He said the gunmen shouted "Allahu Akabr" (God is great) before opening fire indiscriminately shortly after someone instructed them to hide behind the desks in the room.
"Then one of them shouted: 'There are so many children beneath the benches, go and get them'," he told AFP. "I saw a pair of big black boots coming towards me; this guy was probably hunting for students hiding beneath the benches."
The 16-year-old further said that he then decided to act as though he was dead. He folded his tie and pushed it into his mouth so that he wouldn't be able to scream.
"The man with big boots kept on looking for students and pumping bullets into their bodies. I lay as still as I could and closed my eyes, waiting to get shot again," the boy said recollecting the most gruesome experience of his life.
"My body was shivering. I saw death so close and I will never forget the black boots approaching me – I felt as though it was death that was approaching me."
Khan further recalled how the men left after some time and he stayed there for a few seconds. He tried to get up after the gunmen left without shooting him for the second time, but he fell to the ground because of the wounds.
"When I crawled to the next room, it was horrible. I saw the dead body of our office assistance on fire," he said describing the scene of carnage around him.
"She was sitting on the chair with blood dripping from her body as she burned."
The peace of the city was shattered in a instance, innocence was lost within minutes and the world saw one of the most gruesome days of blood and inhumanity on Tuesday as gunfire, smoke and dead bodies strewn across the school's halls and corridors and streams of blood flooded the place, where laughter of innocent children reverberated until some time ago.

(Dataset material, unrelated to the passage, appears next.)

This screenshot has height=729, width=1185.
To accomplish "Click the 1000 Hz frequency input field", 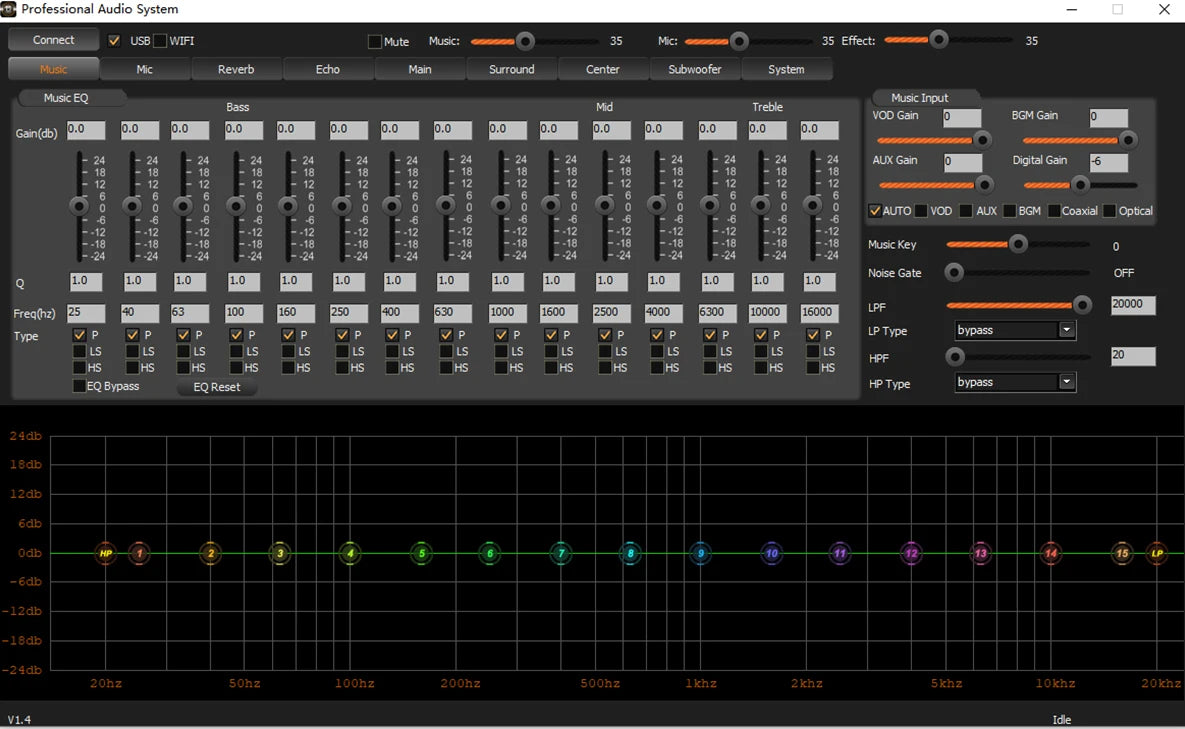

Crazed fanatics rushed from room to room shooting randomly at any human they saw in front of them, children or otherwise, registering their name in history as the perpetrators of the biggest ever attack that the country saw.
Wearing suicide vests and Pakistani army uniforms, nine militants burst into the building at around 10 am local time bypassing the heavily guarded main entrance and slipping in through a back entrance that was less frequently used, witnesses said, as suggested by reports.
At least 500 pupils aged between 10 and 20 years old were inside the building when the attack started. When the gunfight between the Taliban and Pakistani forces intensified, at least three of the militants blew themselves up, instantly producing several charred bodies. The suicide bomb explosion had burnt the faces of many children so badly that some parents could not recognise them.